═════ INPUT ═════

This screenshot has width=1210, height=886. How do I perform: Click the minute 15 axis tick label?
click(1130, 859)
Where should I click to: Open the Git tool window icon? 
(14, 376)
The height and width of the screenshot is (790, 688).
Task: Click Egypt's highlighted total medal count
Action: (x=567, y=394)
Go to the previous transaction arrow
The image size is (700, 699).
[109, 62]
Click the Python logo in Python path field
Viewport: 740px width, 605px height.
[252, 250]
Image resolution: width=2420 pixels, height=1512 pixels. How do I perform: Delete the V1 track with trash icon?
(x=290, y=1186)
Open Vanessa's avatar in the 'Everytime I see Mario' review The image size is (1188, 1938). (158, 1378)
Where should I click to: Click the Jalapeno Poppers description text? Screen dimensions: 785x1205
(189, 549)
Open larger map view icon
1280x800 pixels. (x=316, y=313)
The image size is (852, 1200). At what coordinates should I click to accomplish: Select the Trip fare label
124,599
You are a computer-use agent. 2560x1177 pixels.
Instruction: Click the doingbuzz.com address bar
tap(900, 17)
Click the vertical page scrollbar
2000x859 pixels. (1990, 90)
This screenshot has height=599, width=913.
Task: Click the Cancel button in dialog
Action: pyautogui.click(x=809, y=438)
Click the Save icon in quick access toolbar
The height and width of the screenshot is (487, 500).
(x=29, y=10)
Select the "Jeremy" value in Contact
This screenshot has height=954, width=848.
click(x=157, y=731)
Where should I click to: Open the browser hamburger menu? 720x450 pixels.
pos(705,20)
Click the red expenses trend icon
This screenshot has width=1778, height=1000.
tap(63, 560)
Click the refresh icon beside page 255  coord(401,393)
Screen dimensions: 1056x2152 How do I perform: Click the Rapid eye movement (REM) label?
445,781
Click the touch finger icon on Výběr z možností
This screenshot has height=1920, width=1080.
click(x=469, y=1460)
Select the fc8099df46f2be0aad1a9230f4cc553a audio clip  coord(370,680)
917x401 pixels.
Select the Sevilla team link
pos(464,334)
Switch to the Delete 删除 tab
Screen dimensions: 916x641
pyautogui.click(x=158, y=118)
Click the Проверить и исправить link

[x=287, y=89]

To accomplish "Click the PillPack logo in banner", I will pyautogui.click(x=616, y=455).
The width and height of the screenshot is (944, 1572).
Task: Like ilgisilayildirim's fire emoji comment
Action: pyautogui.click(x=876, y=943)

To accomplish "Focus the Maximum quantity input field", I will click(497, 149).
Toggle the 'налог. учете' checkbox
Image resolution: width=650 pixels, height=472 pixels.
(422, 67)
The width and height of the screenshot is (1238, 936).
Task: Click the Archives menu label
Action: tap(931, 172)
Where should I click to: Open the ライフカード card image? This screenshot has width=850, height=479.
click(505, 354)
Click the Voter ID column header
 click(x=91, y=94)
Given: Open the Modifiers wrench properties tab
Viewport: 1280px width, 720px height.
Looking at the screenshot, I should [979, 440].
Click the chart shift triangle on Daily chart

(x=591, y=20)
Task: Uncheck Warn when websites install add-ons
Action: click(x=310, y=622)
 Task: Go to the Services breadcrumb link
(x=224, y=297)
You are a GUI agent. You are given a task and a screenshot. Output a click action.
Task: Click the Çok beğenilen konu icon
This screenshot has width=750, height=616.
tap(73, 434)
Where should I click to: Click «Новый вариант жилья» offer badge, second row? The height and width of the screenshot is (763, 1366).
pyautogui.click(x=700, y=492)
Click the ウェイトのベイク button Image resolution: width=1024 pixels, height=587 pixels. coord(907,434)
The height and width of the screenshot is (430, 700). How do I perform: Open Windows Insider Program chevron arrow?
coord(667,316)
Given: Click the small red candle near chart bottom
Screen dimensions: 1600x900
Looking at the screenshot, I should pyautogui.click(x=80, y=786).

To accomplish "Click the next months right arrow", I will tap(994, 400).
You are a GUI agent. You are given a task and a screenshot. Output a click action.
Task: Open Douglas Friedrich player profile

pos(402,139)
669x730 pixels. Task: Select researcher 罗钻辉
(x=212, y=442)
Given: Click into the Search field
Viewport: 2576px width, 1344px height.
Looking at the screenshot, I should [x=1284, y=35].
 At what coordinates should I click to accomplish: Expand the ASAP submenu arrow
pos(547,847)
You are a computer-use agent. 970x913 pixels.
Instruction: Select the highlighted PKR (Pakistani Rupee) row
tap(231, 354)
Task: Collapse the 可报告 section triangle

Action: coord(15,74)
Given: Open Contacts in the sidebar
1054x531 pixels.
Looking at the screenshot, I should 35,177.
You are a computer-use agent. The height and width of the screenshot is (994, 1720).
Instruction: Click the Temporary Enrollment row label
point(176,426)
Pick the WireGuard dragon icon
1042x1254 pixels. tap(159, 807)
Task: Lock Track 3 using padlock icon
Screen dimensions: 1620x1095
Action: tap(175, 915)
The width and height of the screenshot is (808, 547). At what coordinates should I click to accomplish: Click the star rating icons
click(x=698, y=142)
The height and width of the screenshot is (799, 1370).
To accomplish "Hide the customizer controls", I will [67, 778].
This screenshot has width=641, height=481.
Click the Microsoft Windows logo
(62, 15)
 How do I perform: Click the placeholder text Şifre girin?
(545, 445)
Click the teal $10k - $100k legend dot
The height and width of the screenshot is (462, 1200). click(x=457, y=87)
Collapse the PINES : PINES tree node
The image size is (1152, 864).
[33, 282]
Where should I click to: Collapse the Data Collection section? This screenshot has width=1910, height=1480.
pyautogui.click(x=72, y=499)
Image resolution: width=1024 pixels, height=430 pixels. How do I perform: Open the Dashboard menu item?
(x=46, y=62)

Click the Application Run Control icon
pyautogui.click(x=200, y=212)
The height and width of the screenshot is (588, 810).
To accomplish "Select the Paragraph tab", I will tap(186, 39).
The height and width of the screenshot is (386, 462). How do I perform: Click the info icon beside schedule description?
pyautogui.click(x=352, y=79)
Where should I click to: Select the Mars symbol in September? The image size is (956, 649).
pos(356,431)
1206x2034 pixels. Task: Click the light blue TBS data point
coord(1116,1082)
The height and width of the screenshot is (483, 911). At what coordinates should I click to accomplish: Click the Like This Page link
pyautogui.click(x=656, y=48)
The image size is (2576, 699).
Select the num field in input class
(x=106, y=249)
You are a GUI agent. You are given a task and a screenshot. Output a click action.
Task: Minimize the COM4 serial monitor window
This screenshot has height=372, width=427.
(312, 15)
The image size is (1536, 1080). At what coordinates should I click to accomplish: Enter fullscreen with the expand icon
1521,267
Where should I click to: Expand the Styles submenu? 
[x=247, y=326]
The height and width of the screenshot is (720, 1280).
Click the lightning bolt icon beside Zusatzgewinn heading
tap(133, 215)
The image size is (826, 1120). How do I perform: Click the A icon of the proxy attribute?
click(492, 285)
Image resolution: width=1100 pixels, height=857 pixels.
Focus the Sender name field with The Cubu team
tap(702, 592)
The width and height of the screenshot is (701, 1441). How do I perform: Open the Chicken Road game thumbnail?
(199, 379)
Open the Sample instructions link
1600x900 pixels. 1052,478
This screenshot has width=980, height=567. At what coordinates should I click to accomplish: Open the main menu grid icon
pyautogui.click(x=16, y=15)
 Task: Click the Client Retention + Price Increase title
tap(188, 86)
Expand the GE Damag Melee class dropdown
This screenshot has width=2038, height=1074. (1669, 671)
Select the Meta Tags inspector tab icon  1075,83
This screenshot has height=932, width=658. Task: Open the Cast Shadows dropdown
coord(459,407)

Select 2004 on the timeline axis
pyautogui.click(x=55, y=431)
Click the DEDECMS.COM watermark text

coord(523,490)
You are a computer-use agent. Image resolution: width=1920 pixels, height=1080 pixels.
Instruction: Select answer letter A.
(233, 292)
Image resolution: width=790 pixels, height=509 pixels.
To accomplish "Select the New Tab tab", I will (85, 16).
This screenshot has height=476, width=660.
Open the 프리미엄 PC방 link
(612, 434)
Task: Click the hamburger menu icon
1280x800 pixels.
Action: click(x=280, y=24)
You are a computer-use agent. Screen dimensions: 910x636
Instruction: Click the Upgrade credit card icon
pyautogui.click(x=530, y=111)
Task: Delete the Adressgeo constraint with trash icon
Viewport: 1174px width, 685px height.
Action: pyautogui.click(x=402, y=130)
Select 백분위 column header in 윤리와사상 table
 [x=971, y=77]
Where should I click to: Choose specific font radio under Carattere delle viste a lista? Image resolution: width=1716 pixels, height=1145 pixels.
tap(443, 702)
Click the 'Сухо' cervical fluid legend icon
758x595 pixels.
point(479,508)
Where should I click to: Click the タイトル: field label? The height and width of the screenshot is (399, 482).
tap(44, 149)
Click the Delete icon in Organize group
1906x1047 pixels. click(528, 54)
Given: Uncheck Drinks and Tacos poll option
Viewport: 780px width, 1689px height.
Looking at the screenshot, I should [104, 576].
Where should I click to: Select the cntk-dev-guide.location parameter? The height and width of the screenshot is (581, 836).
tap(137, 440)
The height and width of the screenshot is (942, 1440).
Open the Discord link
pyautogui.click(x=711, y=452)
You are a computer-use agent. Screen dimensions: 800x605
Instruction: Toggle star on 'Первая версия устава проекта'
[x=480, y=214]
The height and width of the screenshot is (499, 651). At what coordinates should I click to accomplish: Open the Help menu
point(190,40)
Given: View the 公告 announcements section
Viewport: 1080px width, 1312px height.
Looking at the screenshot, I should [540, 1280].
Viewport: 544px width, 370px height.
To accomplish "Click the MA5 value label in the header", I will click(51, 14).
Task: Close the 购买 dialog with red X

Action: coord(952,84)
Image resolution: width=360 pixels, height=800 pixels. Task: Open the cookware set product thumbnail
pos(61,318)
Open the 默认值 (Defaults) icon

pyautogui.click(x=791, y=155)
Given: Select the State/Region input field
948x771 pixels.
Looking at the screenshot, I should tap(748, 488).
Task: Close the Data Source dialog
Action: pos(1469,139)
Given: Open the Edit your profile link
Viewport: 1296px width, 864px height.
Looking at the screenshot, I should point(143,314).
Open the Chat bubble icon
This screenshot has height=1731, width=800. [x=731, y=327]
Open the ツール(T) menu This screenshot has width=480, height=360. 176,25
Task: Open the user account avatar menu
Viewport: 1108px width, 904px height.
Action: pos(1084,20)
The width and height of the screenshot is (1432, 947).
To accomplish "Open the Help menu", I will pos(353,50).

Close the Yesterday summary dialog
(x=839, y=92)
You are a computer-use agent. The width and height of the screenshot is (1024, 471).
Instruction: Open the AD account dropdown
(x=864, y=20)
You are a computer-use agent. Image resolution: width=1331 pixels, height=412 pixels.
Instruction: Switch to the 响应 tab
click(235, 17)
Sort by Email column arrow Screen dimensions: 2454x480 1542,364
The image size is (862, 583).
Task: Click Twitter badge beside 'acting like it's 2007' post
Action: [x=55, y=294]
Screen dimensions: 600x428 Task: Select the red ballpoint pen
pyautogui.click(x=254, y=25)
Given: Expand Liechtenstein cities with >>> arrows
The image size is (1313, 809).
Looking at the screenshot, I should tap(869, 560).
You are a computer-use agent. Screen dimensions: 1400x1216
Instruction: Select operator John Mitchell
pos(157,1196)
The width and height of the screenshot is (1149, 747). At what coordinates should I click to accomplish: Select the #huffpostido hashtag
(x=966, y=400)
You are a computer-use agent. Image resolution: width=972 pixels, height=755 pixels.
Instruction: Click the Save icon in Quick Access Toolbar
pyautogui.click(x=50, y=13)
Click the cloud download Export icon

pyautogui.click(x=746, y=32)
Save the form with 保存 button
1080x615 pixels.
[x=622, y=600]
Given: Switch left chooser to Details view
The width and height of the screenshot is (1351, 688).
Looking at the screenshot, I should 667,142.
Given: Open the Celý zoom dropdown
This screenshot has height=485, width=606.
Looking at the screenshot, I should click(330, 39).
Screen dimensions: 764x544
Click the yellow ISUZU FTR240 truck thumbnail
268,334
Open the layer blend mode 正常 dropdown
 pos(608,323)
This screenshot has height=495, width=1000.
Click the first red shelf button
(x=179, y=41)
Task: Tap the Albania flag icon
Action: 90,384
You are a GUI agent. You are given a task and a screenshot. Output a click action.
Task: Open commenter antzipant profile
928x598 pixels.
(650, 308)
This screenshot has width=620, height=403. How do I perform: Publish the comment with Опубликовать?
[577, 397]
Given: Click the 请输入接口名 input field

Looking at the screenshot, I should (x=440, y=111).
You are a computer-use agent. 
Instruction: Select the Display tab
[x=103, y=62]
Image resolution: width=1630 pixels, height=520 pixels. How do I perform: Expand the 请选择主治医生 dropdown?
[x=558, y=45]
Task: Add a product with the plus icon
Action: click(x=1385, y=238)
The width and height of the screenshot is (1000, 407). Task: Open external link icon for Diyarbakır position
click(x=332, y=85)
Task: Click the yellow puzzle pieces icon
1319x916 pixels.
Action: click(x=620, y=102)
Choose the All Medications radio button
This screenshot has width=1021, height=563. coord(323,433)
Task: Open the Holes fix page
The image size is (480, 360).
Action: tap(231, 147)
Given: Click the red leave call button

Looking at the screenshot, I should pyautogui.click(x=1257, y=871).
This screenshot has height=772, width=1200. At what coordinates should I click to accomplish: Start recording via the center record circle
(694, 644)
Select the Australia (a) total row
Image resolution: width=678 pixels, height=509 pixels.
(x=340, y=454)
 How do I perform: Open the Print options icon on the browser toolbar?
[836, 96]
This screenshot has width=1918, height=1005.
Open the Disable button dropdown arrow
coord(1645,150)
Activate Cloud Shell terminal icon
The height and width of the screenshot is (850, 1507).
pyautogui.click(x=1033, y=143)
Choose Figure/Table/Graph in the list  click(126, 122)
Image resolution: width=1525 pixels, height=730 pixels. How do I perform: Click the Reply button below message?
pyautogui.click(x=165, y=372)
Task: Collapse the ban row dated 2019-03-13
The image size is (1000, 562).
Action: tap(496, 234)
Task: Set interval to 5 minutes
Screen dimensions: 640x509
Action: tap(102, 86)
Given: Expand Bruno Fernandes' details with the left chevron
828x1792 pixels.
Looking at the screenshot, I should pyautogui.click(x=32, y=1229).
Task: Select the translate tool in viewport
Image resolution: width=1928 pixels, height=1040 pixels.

═════

List all lines from the entries that include the word "avatar".

:: PROBLEM SOLUTION ::
Open Vanessa's avatar in the 'Everytime I see Mario' review The image size is (1188, 1938). (158, 1378)
Task: Open the user account avatar menu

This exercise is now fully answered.